Given records:
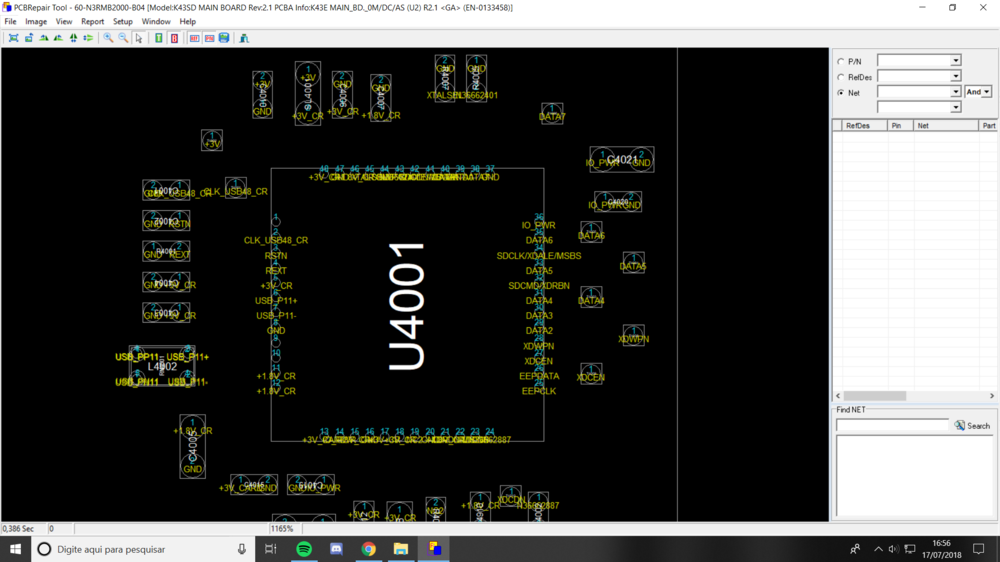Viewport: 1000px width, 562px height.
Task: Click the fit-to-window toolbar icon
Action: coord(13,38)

* * *

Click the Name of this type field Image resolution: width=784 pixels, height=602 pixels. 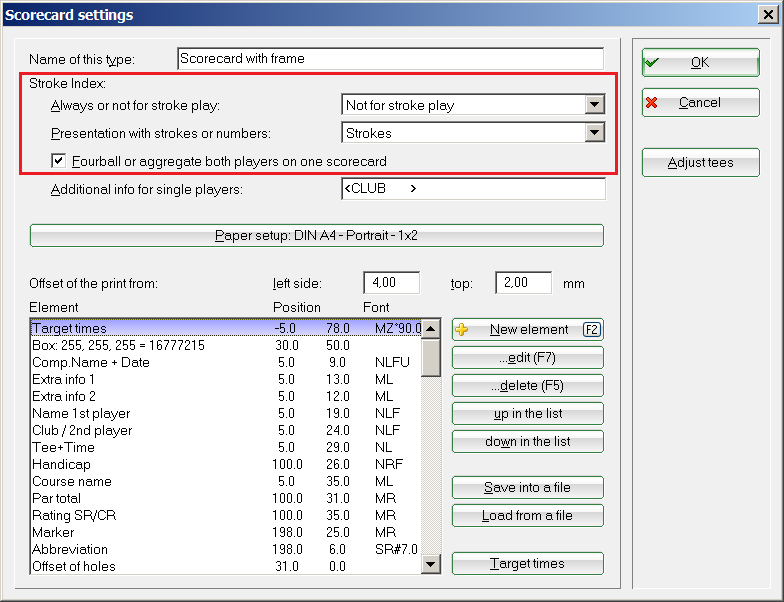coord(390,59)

* * *

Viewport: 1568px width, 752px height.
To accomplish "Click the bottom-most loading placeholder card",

Requirement: Beginning with the line holding "Viewport: 1568px width, 752px height." and ending with the line holding "the bottom-most loading", write out the stretch of material above exactly; add no further lines.

Exercise response:
Viewport: 1568px width, 752px height.
To accomplish "Click the bottom-most loading placeholder card",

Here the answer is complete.